[[ Records shown, beginning ]]
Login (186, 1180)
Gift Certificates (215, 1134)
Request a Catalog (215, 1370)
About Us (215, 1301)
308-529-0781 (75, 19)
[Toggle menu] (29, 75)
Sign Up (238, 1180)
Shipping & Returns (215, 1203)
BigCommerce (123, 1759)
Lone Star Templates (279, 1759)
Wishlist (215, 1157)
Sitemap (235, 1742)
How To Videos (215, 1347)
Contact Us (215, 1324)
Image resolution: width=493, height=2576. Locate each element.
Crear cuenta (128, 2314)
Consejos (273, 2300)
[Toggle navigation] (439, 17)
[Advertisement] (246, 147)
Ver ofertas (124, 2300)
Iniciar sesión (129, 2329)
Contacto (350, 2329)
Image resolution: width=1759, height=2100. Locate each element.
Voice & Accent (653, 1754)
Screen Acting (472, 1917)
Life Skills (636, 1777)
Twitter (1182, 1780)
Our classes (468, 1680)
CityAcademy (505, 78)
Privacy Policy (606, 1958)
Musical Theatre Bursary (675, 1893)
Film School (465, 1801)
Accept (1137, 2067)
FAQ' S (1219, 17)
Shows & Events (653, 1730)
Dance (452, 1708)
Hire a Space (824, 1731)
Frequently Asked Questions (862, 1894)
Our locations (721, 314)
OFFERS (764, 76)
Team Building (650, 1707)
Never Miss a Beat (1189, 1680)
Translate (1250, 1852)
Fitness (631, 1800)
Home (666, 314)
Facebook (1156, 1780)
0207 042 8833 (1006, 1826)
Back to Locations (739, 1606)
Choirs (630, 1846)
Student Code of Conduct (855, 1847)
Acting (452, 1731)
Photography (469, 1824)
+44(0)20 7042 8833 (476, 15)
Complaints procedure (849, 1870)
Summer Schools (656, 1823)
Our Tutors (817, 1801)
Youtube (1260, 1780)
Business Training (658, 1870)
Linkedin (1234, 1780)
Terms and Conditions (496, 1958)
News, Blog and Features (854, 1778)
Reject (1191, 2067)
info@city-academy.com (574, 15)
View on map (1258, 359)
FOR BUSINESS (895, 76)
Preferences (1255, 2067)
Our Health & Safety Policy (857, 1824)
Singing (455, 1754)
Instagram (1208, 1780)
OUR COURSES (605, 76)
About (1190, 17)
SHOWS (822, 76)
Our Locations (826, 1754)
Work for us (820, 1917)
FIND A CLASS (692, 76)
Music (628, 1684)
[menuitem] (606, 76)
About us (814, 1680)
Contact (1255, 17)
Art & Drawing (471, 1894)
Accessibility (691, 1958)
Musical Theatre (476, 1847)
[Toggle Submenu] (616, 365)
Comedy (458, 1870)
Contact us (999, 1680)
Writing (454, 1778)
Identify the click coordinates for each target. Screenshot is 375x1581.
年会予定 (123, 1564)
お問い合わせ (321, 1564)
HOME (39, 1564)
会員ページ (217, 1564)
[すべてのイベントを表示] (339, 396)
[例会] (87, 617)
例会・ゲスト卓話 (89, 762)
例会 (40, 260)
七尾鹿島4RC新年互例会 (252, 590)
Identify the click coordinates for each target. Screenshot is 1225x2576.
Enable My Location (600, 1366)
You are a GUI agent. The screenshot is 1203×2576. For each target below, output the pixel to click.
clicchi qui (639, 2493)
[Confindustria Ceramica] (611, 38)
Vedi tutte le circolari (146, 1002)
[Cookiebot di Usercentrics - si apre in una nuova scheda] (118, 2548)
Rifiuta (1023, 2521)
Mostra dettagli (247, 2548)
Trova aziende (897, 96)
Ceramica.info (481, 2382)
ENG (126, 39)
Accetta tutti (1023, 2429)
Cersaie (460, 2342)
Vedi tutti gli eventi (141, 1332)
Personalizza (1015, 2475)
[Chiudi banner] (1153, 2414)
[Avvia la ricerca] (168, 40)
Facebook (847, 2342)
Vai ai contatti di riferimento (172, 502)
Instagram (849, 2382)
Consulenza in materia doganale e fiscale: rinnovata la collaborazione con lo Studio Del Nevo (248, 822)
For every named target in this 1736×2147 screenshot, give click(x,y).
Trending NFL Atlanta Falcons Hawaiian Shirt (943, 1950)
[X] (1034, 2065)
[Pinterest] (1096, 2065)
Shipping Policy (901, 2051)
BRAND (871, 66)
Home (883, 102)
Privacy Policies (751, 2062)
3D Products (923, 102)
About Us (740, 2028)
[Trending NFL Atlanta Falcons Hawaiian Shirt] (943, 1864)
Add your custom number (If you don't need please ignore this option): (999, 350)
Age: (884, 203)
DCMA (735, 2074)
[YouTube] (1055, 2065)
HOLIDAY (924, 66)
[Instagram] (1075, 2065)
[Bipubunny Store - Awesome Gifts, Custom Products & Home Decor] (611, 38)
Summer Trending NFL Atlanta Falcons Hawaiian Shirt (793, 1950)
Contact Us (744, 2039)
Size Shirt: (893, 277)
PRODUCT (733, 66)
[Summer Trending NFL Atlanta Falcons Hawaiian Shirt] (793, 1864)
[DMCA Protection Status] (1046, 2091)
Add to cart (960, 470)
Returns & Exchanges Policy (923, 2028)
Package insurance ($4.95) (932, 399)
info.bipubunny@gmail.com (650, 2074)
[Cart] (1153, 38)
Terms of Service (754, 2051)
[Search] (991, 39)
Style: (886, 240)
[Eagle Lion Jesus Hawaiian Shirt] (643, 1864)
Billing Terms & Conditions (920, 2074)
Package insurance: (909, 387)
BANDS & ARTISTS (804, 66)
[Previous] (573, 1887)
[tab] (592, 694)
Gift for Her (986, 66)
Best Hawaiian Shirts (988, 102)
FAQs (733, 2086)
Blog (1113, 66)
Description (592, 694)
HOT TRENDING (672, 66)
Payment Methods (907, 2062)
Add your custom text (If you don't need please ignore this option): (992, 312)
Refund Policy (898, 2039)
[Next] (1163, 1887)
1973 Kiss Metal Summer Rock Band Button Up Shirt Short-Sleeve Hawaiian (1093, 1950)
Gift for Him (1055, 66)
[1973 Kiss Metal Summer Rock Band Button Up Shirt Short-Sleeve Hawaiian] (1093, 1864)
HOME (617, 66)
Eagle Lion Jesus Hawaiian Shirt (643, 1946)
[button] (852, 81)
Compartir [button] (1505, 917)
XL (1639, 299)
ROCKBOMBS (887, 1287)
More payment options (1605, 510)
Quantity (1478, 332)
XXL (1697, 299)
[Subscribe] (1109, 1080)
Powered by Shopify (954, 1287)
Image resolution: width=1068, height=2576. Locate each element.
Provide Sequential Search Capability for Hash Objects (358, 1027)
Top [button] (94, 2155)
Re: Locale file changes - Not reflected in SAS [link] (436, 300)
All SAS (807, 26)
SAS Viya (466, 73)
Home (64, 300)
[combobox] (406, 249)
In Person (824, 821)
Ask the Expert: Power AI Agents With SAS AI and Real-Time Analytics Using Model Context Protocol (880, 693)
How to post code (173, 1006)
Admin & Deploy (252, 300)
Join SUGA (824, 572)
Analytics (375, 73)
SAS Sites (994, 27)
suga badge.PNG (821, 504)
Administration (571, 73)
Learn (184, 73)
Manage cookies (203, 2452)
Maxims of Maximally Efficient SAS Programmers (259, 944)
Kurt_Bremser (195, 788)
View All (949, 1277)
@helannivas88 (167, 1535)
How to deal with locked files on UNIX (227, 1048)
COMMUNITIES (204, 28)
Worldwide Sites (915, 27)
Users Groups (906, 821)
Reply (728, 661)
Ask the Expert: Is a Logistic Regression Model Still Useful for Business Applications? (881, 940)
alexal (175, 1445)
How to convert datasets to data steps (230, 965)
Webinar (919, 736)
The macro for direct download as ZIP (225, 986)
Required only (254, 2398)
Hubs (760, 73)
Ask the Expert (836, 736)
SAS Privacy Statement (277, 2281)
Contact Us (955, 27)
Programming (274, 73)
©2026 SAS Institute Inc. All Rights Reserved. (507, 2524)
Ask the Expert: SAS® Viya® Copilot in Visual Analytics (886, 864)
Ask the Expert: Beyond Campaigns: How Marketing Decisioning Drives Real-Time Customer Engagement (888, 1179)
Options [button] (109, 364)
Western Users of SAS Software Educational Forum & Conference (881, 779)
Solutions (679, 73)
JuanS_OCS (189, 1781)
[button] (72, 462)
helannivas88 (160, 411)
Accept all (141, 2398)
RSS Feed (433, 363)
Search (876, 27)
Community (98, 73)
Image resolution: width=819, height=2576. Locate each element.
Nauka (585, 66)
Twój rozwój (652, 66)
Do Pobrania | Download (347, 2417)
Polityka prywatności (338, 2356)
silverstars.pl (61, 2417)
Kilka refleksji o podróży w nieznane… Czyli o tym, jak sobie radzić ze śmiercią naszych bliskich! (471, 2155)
[[ Records shown, end ]]
--- What you need to do ---
Given the records above, reproduce precisely and only the lines between the line holding "Accetta tutti (1023, 2429)" and the line holding "For every named", inclusive.

--- Response to the exercise ---
Accetta tutti (1023, 2429)
Cersaie (460, 2342)
Vedi tutti gli eventi (141, 1332)
Personalizza (1015, 2475)
[Chiudi banner] (1153, 2414)
[Avvia la ricerca] (168, 40)
Facebook (847, 2342)
Vai ai contatti di riferimento (172, 502)
Instagram (849, 2382)
Consulenza in materia doganale e fiscale: rinnovata la collaborazione con lo Studio Del Nevo (248, 822)
For every named target in this 1736×2147 screenshot, give click(x,y).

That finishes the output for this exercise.